We can see our mixture estimates are significantly different from the real model used to generate the documents in Figure 3.6. So why is this? One of the issues here is that our sample are documents with only 10 words. Therefore an average document has 1 📘, 1 📕, and 8 📗, but it is not unusual to see a slight variation which causes mixture shifts of 10% or more. Let’s try the same example, but this time instead of only generating 5 documents we will genertate 500 and use this as our sample to infer the word mixtures from.

word_counts <- table(words)
alphas <-  word_counts
nwords <- 10
ndocs  <- 500
word_encodings <- tibble(label = c('blue', 'red', 'green'), 
                code = c('\U1F4D8', '\U1F4D5', '\U1F4D7'), 
                word_props = c(.1, .1, .8))

thetas <- rdirichlet(ndocs*nwords, alphas)
print(head(thetas))

##           [,1]       [,2]       [,3]
## [1,] 0.5154606 0.40401130 0.08052810
## [2,] 0.8526076 0.12103847 0.02635393
## [3,] 0.7801023 0.14641427 0.07348343
## [4,] 0.8444930 0.06278609 0.09272094
## [5,] 0.7224804 0.11597181 0.16154776
## [6,] 0.8639552 0.01028122 0.12576353

selected_words <- apply(thetas, 1, function(x) which(rmultinom(1,1,x)==1))

ds <- tibble(doc_id = rep(1:ndocs, each = nwords),
             word = word_encodings$label[selected_words], 
             word_uni = word_encodings$code[selected_words])

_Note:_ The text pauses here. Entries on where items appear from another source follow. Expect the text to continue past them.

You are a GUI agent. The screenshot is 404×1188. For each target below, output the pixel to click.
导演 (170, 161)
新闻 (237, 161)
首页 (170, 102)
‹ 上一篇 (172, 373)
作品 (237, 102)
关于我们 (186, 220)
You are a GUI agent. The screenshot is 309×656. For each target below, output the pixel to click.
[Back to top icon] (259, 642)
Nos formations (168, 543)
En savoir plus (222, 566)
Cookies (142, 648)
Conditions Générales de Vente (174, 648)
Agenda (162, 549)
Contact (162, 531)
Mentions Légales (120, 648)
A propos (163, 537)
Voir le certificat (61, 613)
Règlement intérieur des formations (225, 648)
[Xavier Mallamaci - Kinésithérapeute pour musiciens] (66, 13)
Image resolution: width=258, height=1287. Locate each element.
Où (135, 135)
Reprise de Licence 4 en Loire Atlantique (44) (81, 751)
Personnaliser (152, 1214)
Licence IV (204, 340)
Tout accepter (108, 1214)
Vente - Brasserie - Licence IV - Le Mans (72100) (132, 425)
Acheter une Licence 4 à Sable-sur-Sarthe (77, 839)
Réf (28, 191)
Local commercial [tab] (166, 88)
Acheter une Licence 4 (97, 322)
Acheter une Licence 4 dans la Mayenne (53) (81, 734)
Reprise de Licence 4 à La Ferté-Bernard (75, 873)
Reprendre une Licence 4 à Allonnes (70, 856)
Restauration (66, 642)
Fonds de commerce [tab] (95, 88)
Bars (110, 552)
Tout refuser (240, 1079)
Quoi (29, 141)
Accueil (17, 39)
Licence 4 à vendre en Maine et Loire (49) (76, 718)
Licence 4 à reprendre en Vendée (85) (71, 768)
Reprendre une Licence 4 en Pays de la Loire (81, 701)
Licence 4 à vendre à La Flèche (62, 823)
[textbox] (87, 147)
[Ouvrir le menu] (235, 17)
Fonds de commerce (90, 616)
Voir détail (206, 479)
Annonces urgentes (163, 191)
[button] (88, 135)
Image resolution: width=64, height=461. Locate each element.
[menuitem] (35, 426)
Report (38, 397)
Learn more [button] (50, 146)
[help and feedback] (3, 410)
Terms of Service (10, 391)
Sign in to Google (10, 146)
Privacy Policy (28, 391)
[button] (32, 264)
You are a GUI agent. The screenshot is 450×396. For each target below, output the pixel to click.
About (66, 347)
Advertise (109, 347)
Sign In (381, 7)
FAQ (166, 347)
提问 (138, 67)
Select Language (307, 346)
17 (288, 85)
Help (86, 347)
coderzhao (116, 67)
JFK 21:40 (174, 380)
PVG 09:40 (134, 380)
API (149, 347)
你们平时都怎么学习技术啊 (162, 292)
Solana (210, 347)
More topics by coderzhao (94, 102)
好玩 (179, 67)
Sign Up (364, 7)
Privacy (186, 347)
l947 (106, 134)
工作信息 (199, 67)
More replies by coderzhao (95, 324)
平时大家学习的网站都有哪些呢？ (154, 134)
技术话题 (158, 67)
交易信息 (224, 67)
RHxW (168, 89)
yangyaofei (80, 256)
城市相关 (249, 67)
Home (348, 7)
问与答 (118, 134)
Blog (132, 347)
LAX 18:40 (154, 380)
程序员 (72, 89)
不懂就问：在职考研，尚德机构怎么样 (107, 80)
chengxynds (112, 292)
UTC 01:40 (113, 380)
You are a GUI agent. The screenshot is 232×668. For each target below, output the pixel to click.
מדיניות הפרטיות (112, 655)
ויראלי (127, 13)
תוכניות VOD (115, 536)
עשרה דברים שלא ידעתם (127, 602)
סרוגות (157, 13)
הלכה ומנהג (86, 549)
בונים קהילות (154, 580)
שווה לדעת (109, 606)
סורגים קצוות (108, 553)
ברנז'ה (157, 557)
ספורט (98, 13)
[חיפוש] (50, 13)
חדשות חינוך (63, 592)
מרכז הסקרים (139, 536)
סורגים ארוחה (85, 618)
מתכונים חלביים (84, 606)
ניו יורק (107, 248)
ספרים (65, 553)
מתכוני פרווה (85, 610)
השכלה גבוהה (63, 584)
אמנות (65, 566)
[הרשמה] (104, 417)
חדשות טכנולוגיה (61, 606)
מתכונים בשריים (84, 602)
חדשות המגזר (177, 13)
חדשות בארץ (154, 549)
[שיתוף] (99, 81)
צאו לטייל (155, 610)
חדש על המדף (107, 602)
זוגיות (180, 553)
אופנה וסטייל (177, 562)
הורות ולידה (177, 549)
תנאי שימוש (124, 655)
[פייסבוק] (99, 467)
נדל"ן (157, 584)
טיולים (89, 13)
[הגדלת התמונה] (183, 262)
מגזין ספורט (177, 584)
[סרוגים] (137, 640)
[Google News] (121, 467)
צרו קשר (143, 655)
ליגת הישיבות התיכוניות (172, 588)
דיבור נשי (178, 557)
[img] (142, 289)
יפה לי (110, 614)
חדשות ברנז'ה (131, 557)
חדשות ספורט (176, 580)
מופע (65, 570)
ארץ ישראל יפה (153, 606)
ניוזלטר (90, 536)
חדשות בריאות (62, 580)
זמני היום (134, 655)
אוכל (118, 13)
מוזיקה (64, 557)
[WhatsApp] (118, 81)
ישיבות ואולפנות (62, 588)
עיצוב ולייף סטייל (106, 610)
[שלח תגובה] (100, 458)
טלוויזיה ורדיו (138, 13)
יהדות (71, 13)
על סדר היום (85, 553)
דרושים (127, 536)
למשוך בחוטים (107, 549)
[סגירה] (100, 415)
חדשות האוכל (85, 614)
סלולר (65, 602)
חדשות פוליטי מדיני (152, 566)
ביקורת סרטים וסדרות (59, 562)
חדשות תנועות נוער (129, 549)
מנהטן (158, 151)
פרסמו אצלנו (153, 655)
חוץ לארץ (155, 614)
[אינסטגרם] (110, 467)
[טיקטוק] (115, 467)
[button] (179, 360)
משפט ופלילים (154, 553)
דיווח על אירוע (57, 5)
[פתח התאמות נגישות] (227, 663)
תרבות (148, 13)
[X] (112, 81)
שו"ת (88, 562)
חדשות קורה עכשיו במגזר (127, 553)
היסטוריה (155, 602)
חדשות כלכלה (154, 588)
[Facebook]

alphas <- rep(1,nrow(books))
n <- table(ds$word)
head(n)

## 
##  blue green   red 
##  4008   507   485

niters = 2000
burnin = 500

thetas = matrix(0, nrow = (niters-burnin), ncol=nrow(books), 
                dimnames = list(NULL, c(names(n))))
for (i in 1:niters){
  theta = rdirichlet(1,n+alphas)

  
  if (i >= burnin){
    thetas[(i-burnin), ] = theta
  }
}


 df <- as.tibble(thetas) %>% 
   gather(word, theta)
ggplot(df, aes(y=theta, x = word, fill=word)) + geom_violin() + 
  scale_fill_manual(values=c('#0057e7',  '#008744','#d62d20'))

Figure 3.7: Gibbs Sampling with 500 Documents

In Figure 3.7 we can see the distribution of estimates are more dense and centered close to the true document word proportion values used to generate the sample documents.